YOUR GOAL: Print every record exactly.

MATERIAL TO PROCESS:
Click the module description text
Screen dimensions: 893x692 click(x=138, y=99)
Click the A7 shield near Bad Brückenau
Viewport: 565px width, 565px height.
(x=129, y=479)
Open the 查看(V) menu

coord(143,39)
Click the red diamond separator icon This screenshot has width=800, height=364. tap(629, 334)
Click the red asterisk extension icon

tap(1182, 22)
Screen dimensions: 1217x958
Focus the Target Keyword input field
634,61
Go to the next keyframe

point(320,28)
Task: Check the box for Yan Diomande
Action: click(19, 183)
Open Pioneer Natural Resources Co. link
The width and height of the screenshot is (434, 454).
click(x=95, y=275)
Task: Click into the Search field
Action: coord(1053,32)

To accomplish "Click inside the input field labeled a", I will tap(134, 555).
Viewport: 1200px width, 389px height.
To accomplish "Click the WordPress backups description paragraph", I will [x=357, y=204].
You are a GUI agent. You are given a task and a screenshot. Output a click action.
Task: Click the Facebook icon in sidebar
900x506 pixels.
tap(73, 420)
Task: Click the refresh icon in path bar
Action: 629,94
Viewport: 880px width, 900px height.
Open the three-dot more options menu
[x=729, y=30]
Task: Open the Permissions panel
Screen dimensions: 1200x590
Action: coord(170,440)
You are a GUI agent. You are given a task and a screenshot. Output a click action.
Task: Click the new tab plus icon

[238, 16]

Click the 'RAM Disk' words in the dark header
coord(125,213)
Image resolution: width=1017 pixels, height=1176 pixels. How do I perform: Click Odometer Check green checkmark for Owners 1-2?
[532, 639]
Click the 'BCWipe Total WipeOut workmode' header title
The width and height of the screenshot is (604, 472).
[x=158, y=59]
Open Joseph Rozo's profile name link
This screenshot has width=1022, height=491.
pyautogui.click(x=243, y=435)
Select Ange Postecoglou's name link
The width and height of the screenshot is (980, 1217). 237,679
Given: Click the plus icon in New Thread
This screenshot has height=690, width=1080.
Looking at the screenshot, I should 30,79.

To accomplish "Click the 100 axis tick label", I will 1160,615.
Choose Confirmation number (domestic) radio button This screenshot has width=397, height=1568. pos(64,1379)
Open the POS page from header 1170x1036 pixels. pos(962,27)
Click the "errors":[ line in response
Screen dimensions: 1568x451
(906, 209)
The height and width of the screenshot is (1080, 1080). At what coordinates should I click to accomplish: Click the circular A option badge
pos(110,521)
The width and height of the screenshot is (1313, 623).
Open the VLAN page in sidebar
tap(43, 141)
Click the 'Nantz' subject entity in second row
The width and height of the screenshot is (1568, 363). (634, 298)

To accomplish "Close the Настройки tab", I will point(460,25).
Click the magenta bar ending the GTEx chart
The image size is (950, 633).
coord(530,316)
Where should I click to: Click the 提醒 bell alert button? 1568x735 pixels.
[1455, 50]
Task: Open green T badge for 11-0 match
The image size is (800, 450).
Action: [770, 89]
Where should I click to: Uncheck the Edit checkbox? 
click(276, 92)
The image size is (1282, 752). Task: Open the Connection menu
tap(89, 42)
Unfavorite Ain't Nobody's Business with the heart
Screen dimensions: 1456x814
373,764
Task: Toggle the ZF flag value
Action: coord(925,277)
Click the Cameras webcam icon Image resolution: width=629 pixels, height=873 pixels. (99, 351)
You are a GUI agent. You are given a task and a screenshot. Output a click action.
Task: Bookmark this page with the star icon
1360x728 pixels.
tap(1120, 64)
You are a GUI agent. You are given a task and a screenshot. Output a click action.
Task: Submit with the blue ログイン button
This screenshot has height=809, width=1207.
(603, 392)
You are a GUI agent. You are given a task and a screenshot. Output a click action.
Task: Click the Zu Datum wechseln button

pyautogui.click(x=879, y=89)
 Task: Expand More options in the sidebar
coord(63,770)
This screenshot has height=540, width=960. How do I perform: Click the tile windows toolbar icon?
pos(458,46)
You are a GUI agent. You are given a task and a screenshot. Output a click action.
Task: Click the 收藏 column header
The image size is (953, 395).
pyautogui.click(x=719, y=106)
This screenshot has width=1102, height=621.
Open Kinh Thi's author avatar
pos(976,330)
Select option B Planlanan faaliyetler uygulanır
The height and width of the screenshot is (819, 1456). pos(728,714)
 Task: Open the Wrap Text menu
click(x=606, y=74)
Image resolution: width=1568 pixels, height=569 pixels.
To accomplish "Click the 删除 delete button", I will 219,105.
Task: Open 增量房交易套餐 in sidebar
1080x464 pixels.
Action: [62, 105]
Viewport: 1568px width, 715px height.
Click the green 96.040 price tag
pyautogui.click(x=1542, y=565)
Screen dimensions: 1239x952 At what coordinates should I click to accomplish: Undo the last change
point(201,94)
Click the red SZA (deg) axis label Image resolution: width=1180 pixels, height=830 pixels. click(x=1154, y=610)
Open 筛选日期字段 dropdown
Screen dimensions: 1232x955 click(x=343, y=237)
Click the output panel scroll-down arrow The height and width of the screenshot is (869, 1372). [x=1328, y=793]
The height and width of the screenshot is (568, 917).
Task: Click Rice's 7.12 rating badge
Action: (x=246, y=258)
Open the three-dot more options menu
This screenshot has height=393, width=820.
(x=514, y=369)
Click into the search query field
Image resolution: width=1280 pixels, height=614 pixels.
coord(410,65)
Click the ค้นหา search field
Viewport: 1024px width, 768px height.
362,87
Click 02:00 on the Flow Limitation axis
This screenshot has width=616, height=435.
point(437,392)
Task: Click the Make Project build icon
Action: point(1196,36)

ANSWER TO THE PROBLEM:
Click the module description text
Screen dimensions: 893x692 click(x=138, y=99)
Click the A7 shield near Bad Brückenau
Viewport: 565px width, 565px height.
(x=129, y=479)
Open the 查看(V) menu

coord(143,39)
Click the red diamond separator icon This screenshot has width=800, height=364. tap(629, 334)
Click the red asterisk extension icon

tap(1182, 22)
Screen dimensions: 1217x958
Focus the Target Keyword input field
634,61
Go to the next keyframe

point(320,28)
Task: Check the box for Yan Diomande
Action: click(19, 183)
Open Pioneer Natural Resources Co. link
The width and height of the screenshot is (434, 454).
click(x=95, y=275)
Task: Click into the Search field
Action: coord(1053,32)

To accomplish "Click inside the input field labeled a", I will tap(134, 555).
Viewport: 1200px width, 389px height.
To accomplish "Click the WordPress backups description paragraph", I will [x=357, y=204].
You are a GUI agent. You are given a task and a screenshot. Output a click action.
Task: Click the Facebook icon in sidebar
900x506 pixels.
tap(73, 420)
Task: Click the refresh icon in path bar
Action: 629,94
Viewport: 880px width, 900px height.
Open the three-dot more options menu
[x=729, y=30]
Task: Open the Permissions panel
Screen dimensions: 1200x590
Action: coord(170,440)
You are a GUI agent. You are given a task and a screenshot. Output a click action.
Task: Click the new tab plus icon

[238, 16]

Click the 'RAM Disk' words in the dark header
coord(125,213)
Image resolution: width=1017 pixels, height=1176 pixels. How do I perform: Click Odometer Check green checkmark for Owners 1-2?
[532, 639]
Click the 'BCWipe Total WipeOut workmode' header title
The width and height of the screenshot is (604, 472).
[x=158, y=59]
Open Joseph Rozo's profile name link
This screenshot has width=1022, height=491.
pyautogui.click(x=243, y=435)
Select Ange Postecoglou's name link
The width and height of the screenshot is (980, 1217). 237,679
Given: Click the plus icon in New Thread
This screenshot has height=690, width=1080.
Looking at the screenshot, I should 30,79.

To accomplish "Click the 100 axis tick label", I will 1160,615.
Choose Confirmation number (domestic) radio button This screenshot has width=397, height=1568. pos(64,1379)
Open the POS page from header 1170x1036 pixels. pos(962,27)
Click the "errors":[ line in response
Screen dimensions: 1568x451
(906, 209)
The height and width of the screenshot is (1080, 1080). At what coordinates should I click to accomplish: Click the circular A option badge
pos(110,521)
The width and height of the screenshot is (1313, 623).
Open the VLAN page in sidebar
tap(43, 141)
Click the 'Nantz' subject entity in second row
The width and height of the screenshot is (1568, 363). (634, 298)

To accomplish "Close the Настройки tab", I will point(460,25).
Click the magenta bar ending the GTEx chart
The image size is (950, 633).
coord(530,316)
Where should I click to: Click the 提醒 bell alert button? 1568x735 pixels.
[1455, 50]
Task: Open green T badge for 11-0 match
The image size is (800, 450).
Action: [770, 89]
Where should I click to: Uncheck the Edit checkbox? 
click(276, 92)
The image size is (1282, 752). Task: Open the Connection menu
tap(89, 42)
Unfavorite Ain't Nobody's Business with the heart
Screen dimensions: 1456x814
373,764
Task: Toggle the ZF flag value
Action: coord(925,277)
Click the Cameras webcam icon Image resolution: width=629 pixels, height=873 pixels. (99, 351)
You are a GUI agent. You are given a task and a screenshot. Output a click action.
Task: Bookmark this page with the star icon
1360x728 pixels.
tap(1120, 64)
You are a GUI agent. You are given a task and a screenshot. Output a click action.
Task: Submit with the blue ログイン button
This screenshot has height=809, width=1207.
(603, 392)
You are a GUI agent. You are given a task and a screenshot. Output a click action.
Task: Click the Zu Datum wechseln button

pyautogui.click(x=879, y=89)
 Task: Expand More options in the sidebar
coord(63,770)
This screenshot has height=540, width=960. How do I perform: Click the tile windows toolbar icon?
pos(458,46)
You are a GUI agent. You are given a task and a screenshot. Output a click action.
Task: Click the 收藏 column header
The image size is (953, 395).
pyautogui.click(x=719, y=106)
This screenshot has width=1102, height=621.
Open Kinh Thi's author avatar
pos(976,330)
Select option B Planlanan faaliyetler uygulanır
The height and width of the screenshot is (819, 1456). pos(728,714)
 Task: Open the Wrap Text menu
click(x=606, y=74)
Image resolution: width=1568 pixels, height=569 pixels.
To accomplish "Click the 删除 delete button", I will 219,105.
Task: Open 增量房交易套餐 in sidebar
1080x464 pixels.
Action: [62, 105]
Viewport: 1568px width, 715px height.
Click the green 96.040 price tag
pyautogui.click(x=1542, y=565)
Screen dimensions: 1239x952 At what coordinates should I click to accomplish: Undo the last change
point(201,94)
Click the red SZA (deg) axis label Image resolution: width=1180 pixels, height=830 pixels. click(x=1154, y=610)
Open 筛选日期字段 dropdown
Screen dimensions: 1232x955 click(x=343, y=237)
Click the output panel scroll-down arrow The height and width of the screenshot is (869, 1372). [x=1328, y=793]
The height and width of the screenshot is (568, 917).
Task: Click Rice's 7.12 rating badge
Action: (x=246, y=258)
Open the three-dot more options menu
This screenshot has height=393, width=820.
(x=514, y=369)
Click into the search query field
Image resolution: width=1280 pixels, height=614 pixels.
coord(410,65)
Click the ค้นหา search field
Viewport: 1024px width, 768px height.
362,87
Click 02:00 on the Flow Limitation axis
This screenshot has width=616, height=435.
point(437,392)
Task: Click the Make Project build icon
Action: point(1196,36)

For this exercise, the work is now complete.